**Texto extraído**
---

No obstante, con ‘Romería’ este realismo oriundo del cine de la directora catalana acaba por tornarse mágico. A pesar de conservar su estilo casi documental durante buena parte de la cinta, en su tercer acto ‘Romería’ despega del plano de la realidad que es y se adentra en el pasado que pudo ser, rozando el surrealismo. Esto puede suponer un punto de quiebre para muchos espectadores, pero la película da un salto de fe hacia lo desconocido, alcanzando una expresividad a la que solo se puede llegar por medio de la fantasía. Simón podría haber hecho lo de siempre y triunfar como nunca, pero se atreve a llevar al público consigo a través de su imaginación, brindándonos las mejores y más especiales escenas de la película, y saliendo airosa al otro lado.

---

**Enunciado**
Transcribe íntegro y sin cambios el texto extraído sobre la película ‘Romería’.

**Listado proporcionado**
---

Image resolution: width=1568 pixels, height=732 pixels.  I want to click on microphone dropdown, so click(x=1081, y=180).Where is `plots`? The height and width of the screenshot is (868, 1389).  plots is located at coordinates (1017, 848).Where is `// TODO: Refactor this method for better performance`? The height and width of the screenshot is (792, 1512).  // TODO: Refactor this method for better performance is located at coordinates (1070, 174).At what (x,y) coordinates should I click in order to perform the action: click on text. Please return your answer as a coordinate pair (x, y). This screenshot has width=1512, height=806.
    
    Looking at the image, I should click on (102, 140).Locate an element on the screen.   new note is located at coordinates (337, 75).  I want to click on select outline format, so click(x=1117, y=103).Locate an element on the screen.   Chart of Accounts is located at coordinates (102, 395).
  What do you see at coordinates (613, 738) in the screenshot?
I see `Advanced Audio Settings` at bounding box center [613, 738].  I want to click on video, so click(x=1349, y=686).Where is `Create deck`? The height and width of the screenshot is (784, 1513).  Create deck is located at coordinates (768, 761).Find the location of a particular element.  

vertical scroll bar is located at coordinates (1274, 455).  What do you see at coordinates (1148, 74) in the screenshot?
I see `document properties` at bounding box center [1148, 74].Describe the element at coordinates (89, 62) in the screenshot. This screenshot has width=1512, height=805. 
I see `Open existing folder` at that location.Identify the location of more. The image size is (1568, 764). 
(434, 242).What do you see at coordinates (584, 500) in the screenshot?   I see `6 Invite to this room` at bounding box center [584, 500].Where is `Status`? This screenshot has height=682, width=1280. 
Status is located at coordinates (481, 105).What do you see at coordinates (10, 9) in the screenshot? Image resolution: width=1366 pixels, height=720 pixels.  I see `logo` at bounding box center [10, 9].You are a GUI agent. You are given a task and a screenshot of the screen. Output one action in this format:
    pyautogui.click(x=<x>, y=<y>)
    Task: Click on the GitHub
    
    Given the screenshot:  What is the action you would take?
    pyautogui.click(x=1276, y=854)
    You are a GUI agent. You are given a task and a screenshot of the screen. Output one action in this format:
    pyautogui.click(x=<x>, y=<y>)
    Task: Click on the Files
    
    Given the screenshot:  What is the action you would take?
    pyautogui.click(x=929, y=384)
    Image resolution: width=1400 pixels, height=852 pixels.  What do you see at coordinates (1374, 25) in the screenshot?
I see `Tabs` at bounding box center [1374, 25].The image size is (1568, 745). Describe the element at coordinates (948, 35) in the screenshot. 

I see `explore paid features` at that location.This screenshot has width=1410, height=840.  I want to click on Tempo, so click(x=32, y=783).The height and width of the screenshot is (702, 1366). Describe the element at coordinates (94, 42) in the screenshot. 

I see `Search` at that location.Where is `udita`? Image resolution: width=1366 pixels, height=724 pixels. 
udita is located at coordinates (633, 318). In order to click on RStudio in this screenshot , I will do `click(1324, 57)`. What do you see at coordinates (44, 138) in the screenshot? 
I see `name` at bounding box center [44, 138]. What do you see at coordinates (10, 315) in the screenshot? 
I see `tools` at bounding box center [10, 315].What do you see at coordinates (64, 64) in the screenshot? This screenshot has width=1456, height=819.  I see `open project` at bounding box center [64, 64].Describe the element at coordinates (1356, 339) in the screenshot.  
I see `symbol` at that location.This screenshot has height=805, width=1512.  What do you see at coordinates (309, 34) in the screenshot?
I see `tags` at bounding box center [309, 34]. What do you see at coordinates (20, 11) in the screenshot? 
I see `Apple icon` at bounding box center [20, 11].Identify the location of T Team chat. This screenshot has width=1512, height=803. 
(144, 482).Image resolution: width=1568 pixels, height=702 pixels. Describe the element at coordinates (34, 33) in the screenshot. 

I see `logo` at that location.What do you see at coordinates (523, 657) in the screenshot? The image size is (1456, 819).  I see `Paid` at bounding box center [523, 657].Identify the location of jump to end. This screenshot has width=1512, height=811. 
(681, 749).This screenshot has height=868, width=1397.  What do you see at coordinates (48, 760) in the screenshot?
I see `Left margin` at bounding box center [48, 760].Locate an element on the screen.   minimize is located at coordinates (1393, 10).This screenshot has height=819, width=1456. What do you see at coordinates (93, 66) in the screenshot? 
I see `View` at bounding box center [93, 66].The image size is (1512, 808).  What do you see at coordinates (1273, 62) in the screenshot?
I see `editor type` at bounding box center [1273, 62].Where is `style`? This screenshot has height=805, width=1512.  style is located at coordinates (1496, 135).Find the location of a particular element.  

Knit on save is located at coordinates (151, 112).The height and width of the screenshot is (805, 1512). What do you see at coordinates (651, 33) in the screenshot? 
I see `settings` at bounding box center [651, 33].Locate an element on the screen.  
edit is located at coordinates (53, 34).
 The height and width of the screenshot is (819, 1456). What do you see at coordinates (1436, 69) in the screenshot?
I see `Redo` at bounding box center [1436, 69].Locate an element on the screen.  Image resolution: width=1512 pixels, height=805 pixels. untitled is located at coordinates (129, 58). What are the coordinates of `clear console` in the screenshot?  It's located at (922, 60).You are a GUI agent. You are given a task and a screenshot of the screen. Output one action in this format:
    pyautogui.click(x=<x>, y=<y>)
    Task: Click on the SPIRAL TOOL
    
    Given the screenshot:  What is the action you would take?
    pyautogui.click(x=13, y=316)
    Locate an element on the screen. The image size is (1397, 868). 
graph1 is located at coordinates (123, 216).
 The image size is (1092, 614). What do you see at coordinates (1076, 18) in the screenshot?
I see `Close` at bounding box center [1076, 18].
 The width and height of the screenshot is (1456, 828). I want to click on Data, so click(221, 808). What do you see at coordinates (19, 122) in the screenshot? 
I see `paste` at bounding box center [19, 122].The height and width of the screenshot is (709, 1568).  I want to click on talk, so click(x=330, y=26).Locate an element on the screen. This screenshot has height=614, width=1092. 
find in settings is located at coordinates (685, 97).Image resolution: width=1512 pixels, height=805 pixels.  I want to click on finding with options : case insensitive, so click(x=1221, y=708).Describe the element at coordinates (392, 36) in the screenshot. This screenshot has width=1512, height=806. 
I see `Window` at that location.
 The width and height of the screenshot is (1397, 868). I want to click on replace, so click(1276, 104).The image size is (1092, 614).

---

**Respuesta escrita**
No obstante, con ‘Romería’ este realismo oriundo del cine de la directora catalana acaba por tornarse mágico. A pesar de conservar su estilo casi documental durante buena parte de la cinta, en su tercer acto ‘Romería’ despega del plano de la realidad que es y se adentra en el pasado que pudo ser, rozando el surrealismo. Esto puede suponer un punto de quiebre para muchos espectadores, pero la película da un salto de fe hacia lo desconocido, alcanzando una expresividad a la que solo se puede llegar por medio de la fantasía. Simón podría haber hecho lo de siempre y triunfar como nunca, pero se atreve a llevar al público consigo a través de su imaginación, brindándonos las mejores y más especiales escenas de la película, y saliendo airosa al otro lado.